_Problem to work on:_
Please copy out each line of the listing that contains the word "Remove".

★ ★ ★ ★ ★

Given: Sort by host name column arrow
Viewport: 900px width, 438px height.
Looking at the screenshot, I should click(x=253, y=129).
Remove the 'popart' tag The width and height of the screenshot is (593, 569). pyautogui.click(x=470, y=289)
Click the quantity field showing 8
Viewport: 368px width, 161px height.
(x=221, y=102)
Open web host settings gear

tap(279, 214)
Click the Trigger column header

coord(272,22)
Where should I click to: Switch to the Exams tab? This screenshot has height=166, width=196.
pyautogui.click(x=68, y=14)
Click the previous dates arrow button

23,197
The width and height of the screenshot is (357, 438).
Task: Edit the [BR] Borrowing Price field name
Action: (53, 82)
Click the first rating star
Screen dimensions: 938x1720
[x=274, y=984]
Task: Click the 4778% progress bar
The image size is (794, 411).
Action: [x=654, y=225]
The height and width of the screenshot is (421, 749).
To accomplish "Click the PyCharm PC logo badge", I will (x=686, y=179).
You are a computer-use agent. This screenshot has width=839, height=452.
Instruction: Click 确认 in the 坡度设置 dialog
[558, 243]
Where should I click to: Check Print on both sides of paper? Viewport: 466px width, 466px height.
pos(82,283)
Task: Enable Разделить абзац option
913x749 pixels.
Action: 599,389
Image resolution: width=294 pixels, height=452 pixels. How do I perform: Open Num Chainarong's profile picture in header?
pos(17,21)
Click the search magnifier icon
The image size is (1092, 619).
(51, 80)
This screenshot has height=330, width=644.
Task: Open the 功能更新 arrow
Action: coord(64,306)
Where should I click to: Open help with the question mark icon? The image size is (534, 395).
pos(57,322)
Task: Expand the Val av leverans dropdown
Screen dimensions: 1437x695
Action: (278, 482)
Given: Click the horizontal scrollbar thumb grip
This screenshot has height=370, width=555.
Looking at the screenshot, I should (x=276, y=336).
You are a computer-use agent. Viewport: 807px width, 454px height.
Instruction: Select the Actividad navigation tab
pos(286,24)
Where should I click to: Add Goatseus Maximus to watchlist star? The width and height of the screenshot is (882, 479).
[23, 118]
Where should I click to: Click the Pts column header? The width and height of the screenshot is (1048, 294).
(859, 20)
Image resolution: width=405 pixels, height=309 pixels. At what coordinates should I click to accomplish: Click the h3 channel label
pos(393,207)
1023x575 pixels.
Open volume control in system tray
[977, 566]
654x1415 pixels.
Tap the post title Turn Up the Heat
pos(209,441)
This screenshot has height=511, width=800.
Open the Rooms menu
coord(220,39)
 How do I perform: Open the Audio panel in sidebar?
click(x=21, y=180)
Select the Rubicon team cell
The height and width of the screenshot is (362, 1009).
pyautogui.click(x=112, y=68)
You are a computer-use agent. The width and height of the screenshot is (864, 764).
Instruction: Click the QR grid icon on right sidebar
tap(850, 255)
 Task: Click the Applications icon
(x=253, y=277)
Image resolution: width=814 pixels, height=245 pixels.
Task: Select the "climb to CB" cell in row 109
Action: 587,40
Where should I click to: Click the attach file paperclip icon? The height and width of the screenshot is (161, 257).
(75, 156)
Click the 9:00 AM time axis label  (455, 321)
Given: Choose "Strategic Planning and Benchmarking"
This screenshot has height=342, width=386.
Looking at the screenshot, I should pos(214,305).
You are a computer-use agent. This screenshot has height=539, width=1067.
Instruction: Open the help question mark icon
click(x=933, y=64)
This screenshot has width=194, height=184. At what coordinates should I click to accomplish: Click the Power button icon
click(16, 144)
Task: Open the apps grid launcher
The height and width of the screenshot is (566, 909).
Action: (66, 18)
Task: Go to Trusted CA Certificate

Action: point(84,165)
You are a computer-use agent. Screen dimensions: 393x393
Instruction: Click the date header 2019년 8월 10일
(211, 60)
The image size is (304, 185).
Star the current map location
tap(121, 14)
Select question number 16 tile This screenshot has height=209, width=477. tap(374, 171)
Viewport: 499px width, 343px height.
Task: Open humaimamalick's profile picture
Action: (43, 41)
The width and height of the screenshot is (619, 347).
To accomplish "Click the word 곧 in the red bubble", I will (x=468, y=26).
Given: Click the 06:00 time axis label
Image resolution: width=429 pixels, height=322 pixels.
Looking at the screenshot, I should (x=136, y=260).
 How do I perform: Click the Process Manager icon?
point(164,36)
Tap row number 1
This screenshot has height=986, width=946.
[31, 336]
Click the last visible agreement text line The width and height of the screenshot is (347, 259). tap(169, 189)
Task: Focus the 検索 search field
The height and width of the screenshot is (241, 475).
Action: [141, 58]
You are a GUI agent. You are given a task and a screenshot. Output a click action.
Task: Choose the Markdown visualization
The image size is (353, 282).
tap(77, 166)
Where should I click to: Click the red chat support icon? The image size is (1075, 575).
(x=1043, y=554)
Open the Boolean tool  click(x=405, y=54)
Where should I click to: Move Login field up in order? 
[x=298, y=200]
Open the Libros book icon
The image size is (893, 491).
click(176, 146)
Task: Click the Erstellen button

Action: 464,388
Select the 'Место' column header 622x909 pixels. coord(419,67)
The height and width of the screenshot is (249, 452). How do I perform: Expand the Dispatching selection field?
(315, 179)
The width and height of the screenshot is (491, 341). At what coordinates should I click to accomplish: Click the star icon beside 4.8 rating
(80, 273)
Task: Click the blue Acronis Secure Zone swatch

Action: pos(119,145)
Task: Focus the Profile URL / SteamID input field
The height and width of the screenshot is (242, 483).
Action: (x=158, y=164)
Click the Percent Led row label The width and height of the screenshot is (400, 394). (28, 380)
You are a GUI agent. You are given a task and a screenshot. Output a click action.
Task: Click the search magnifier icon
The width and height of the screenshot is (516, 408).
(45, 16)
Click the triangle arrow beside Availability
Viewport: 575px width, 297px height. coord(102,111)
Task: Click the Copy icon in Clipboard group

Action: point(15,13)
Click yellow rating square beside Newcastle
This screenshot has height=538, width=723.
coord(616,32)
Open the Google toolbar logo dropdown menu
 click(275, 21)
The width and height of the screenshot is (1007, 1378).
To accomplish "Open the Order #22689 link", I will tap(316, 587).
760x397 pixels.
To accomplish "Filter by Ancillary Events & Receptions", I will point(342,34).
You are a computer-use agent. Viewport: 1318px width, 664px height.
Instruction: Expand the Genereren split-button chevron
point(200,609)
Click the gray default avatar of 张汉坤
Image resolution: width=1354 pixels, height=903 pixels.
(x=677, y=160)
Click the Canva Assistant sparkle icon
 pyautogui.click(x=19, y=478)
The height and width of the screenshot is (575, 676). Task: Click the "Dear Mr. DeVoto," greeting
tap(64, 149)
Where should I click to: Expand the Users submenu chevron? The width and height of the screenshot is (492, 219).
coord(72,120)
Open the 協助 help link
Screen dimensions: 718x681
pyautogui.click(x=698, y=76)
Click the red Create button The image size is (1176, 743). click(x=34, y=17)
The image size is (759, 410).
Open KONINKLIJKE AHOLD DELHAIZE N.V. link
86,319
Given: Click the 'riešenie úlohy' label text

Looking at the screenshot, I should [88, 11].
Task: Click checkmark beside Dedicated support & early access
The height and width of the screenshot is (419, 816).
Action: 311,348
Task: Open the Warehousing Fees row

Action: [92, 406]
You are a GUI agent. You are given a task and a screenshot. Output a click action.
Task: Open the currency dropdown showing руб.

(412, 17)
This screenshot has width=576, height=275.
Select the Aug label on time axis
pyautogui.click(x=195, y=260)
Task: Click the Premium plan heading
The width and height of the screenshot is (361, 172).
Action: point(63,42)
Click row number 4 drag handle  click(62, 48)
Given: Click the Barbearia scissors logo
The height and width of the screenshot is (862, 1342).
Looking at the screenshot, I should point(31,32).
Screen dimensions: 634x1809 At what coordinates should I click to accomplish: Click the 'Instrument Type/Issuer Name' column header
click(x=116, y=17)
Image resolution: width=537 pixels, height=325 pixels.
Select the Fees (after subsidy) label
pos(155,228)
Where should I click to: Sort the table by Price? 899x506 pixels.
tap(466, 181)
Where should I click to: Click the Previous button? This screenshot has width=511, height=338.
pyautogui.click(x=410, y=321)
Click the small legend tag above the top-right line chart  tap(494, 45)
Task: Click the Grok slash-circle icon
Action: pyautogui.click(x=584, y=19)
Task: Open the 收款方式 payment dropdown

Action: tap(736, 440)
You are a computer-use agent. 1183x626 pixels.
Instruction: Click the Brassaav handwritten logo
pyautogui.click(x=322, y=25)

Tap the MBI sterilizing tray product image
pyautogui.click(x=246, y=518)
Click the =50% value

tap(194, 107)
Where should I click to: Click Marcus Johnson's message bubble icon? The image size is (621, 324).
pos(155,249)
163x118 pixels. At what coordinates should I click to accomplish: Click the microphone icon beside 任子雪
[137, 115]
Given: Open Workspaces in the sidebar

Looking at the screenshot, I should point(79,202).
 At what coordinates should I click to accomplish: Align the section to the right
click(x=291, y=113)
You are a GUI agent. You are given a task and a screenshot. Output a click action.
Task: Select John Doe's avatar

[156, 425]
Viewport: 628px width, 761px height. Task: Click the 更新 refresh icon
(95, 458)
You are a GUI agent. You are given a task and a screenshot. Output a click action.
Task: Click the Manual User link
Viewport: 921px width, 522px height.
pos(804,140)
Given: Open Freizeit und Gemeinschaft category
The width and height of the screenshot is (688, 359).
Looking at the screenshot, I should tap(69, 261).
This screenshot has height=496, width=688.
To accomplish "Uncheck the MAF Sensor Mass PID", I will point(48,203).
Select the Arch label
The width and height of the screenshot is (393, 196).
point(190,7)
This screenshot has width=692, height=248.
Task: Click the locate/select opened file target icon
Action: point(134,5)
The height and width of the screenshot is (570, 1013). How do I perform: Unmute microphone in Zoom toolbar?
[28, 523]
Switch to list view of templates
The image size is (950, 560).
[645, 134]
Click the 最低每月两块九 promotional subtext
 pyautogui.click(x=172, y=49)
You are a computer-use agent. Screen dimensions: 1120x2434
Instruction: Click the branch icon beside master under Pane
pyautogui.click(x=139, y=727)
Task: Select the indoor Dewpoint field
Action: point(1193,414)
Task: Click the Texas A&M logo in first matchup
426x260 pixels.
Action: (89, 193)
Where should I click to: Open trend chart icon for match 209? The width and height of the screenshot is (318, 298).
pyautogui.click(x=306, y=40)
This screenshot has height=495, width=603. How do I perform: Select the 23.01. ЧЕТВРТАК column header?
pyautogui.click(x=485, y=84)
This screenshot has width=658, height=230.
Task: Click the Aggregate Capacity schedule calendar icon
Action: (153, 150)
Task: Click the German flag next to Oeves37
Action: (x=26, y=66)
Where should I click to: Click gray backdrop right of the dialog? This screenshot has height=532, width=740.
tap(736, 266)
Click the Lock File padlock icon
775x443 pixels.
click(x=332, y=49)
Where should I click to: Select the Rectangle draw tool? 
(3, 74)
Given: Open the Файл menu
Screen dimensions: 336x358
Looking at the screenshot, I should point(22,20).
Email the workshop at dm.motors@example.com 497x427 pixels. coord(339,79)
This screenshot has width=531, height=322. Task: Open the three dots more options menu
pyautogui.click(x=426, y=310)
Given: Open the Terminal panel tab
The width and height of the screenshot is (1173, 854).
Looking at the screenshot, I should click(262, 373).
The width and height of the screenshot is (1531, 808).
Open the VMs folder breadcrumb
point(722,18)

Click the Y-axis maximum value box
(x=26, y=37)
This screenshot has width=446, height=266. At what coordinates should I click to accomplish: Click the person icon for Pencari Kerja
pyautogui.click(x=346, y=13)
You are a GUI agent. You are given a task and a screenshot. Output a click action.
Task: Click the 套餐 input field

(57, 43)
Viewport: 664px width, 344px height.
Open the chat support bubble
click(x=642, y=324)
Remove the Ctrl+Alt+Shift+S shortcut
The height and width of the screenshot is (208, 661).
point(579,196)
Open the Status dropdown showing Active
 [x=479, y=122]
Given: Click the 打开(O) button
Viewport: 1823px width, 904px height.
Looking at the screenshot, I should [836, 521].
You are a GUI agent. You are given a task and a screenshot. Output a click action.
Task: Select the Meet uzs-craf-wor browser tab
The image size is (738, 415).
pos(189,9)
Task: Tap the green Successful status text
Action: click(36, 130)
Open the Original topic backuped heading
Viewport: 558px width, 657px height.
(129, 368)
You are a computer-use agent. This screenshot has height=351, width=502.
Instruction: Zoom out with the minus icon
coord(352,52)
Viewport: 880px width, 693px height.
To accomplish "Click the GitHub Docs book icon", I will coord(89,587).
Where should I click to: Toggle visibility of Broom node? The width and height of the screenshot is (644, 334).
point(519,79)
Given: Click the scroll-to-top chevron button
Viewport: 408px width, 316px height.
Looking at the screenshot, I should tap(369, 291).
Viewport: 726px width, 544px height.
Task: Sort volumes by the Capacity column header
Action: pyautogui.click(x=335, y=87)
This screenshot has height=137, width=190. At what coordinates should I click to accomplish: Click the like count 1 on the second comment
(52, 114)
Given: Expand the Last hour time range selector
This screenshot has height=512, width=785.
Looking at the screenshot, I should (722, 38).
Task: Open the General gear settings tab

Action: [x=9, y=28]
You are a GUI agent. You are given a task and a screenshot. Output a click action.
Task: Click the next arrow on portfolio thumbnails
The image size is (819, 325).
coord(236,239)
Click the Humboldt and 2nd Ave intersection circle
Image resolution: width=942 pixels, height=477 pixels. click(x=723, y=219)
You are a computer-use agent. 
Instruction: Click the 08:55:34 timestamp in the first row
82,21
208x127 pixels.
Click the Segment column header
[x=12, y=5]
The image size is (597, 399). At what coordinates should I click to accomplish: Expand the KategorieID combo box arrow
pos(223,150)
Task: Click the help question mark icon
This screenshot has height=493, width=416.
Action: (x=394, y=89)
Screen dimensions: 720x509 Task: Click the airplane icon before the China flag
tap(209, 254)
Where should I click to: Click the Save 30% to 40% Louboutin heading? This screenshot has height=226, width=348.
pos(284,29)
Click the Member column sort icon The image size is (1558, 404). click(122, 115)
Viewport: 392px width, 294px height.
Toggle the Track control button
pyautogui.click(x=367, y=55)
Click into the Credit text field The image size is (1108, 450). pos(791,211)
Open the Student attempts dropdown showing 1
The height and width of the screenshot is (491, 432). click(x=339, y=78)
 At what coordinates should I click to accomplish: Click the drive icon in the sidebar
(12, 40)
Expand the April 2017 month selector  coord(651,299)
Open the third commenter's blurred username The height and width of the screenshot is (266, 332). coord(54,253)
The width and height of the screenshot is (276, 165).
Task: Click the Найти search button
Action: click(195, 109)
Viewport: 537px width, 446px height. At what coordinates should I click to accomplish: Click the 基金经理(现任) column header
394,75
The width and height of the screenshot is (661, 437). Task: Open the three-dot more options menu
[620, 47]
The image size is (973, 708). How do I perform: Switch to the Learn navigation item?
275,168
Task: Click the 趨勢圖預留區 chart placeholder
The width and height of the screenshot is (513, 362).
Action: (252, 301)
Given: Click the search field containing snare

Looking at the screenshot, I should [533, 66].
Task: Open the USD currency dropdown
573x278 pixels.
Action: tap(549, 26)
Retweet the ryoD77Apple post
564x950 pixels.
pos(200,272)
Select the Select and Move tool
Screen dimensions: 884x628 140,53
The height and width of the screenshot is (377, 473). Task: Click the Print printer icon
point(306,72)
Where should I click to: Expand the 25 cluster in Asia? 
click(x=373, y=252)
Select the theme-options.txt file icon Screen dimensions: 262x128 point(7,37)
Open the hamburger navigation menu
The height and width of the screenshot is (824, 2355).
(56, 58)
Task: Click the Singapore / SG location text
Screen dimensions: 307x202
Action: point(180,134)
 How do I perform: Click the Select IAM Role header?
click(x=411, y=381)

★ ★ ★ ★ ★

_Exercise output:_
Remove the 'popart' tag The width and height of the screenshot is (593, 569). pyautogui.click(x=470, y=289)
Remove the Ctrl+Alt+Shift+S shortcut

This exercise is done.